In the darkness up ahead on the path, I saw a tall silhouette. A boy rested on a footbridge that bordered one of the fields. He leaned his weight against the metal rail. For a moment I thought it might be a specter—a ghost. He was dressed all in white, funeral colors. His long coat seemed to glow in the dark. I frowned at the sight, wondering who had died. But that wasn’t possible—there was no way Abba would have let me miss a funeral. An affectation, then. But a strange one.

“You there!” he called out to me, shadowing his face with a hand. It was a rich tenor voice, the kind that made you want to listen. “Who is that?”

“Terra Fineberg,” I called as I reached the end of the bridge. I could see who it was now; the black curls that graced his shoulders were unmistakable. As was the gold and purple cord on his shoulder, the only touch of color on his otherwise spotless outfit. Silvan.

“Terra,” he said. I saw his teeth glint, bright in the night. And I tried to train back the instinctive smile that I felt forming too. “It’s a cold evening for a walk.”

“I don’t mind the cold so much,” I said. It was a lie; I hated the cold. But Silvan would be captain soon, due certain politeness. I didn’t want to inconvenience him with my complaints. Then an echo of my father’s words tumbled from my mouth. “Besides, it’s our duty to get used to the cold weather, isn’t it?”

“Mm-hmm,” came Silvan’s bored reply. I thought for a moment about what Mara had said, about how we might someday be stuck living in the dome if Zehava proved inhabitable. Surely if that were the case, then the Council would allow us our summers? I wondered if Silvan knew about that.
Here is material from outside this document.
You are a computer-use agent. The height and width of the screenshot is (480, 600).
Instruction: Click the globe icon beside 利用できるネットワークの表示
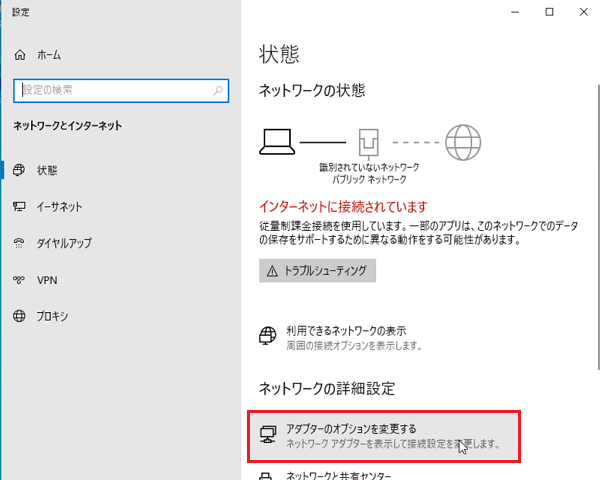(x=267, y=336)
But I didn’t know how to ask.

“Have you been enjoying your work, Talmid Fineberg?” he said at last, after silence had begun to stretch out uncomfortably between us.
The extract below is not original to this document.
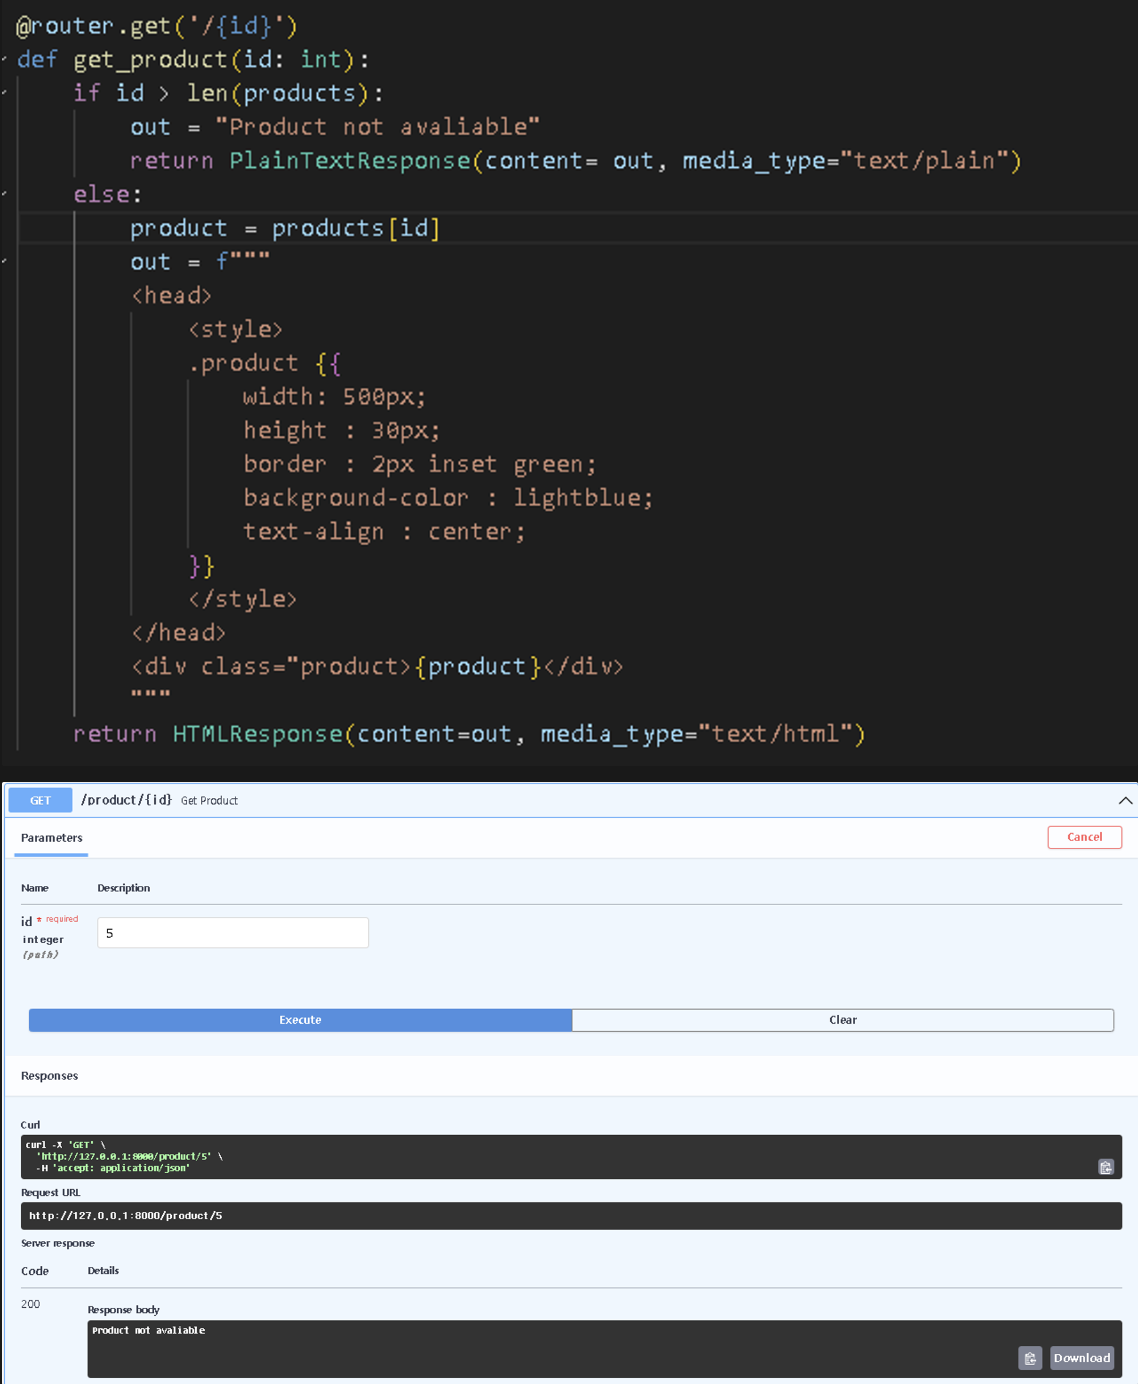The image size is (1138, 1384).
Task: Fold the else block in code
Action: click(5, 194)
“Sure,” I said, bristling at the formality of his speech. “You?”

He shrugged. I guess he was about as interested in this line of inquiry as I was.

“It’s late. Shouldn’t you be with your family? Not . . . alone?” I said, then winced. Who was I to ask such questions of a Council member? I expected him to rebuff me, but he didn’t. He only scowled.
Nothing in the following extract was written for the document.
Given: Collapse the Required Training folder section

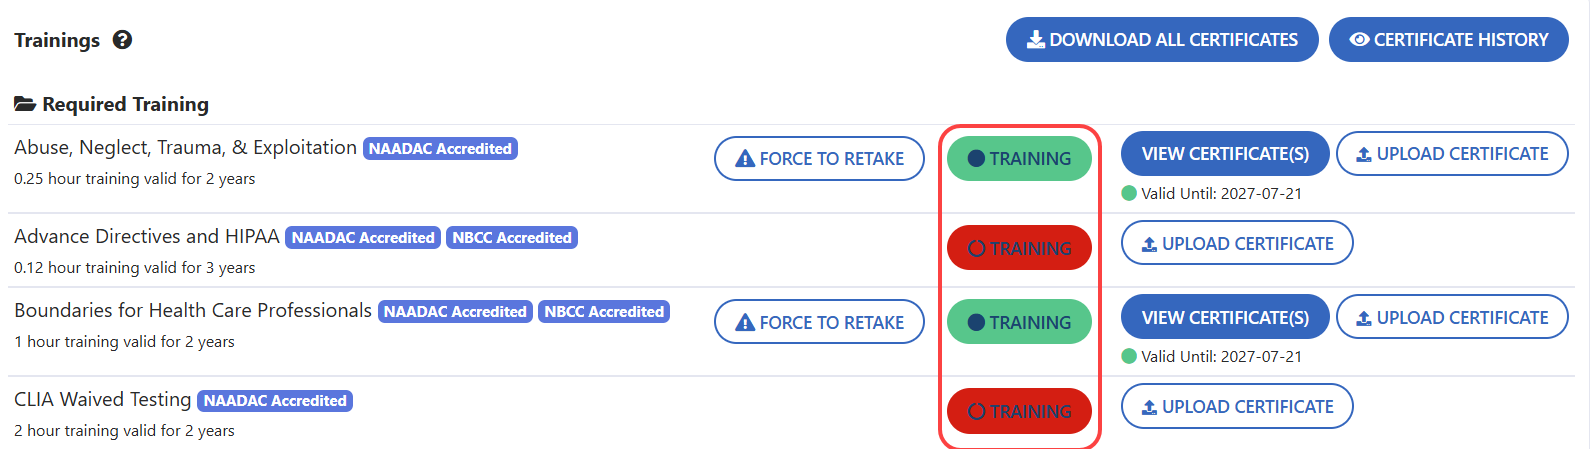Looking at the screenshot, I should 111,104.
“Abba tried to tell me tonight that I’m to keep a guard member with me at all times. I’m not a child. I don’t need a babysitter.”

Silvan’s eyes were hard, proud. If they hadn’t been so heavily lashed, I might have been afraid of them.

“I can’t imagine,” I said. He snorted.

“No! Who can? After all, your family let you out tonight. You didn’t have to ask permission.”

I slid my hands down into my pockets, unsure of how to answer. In my household it wasn’t a matter of rules. It was a matter of dark nights and drunk nights and navigating the space between them.

As he watched me, waiting for my answer, Silvan’s expression changed. It was like a light flickered on in his mind, pale at first, then growing brighter. In our silence he stepped close. Soon he stood only an arm’s length away. He smelled like strong tea and animal musk. I remembered that scent vividly, remembered the weight of his lips.

I remembered my dreams. And my jaw tightened. I told myself that Silvan wasn’t my bashert. No, no, Silvan belonged to Rachel.

“Terra,” he began. His tongue darted out, wetting his mouth. “You’re a specialist.”

“I am,” I agreed, casting a self-conscious eye to the braid on his shoulder.

“Have you had any suitors yet?”

“Suitors?” I began uncertainly. “Silvan, we’re not sixteen yet. You know that no one is allowed to declare their intentions.”

“Oh, I don’t mean all that pomp and circumstance.” He gave his head a fierce shake. “I just wanted to know if any boys have expressed interest in you. Yet.”

His eyes were so wide, they showed white at the edges. I didn’t like their hunger or their intensity. So I stepped away from him, trying to ignore how my heart was suddenly sounding in my chest. Had anyone expressed interest? I thought of what Rachel had said. And I thought of Koen and his long, paper-dry hands.